▶ _TASK DESCRIPTION_
Find the string "first" in the data, and copy out each line that has it.

▶ _SUPPLIED RECORDS_
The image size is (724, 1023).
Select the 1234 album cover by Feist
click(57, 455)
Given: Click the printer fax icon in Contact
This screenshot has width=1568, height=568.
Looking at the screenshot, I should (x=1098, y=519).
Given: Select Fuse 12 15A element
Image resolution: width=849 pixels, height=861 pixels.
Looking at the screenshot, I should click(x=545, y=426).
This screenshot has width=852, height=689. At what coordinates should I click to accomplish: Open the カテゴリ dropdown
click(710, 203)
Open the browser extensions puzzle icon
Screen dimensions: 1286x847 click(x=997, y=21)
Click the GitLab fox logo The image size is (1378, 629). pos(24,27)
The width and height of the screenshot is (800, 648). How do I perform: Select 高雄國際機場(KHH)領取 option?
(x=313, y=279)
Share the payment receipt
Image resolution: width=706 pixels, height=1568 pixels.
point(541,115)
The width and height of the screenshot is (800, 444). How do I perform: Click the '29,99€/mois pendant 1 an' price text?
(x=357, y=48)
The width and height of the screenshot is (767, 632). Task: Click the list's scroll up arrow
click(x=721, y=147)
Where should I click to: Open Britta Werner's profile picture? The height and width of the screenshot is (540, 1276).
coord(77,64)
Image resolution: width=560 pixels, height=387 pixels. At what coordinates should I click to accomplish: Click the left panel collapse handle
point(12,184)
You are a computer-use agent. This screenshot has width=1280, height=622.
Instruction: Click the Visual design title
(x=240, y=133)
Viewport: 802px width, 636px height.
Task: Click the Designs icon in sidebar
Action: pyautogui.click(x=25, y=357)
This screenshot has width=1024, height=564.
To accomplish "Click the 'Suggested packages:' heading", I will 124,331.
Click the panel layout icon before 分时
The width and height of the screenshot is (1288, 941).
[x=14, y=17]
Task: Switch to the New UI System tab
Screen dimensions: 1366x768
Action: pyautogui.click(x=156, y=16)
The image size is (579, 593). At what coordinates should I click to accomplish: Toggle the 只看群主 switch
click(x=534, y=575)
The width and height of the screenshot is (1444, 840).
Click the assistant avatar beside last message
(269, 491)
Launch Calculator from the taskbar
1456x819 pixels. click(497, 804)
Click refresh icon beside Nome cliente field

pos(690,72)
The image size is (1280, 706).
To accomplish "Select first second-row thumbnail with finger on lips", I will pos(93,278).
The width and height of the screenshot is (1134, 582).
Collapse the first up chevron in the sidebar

▶ _ANSWER_
To accomplish "Select first second-row thumbnail with finger on lips", I will pos(93,278).
Collapse the first up chevron in the sidebar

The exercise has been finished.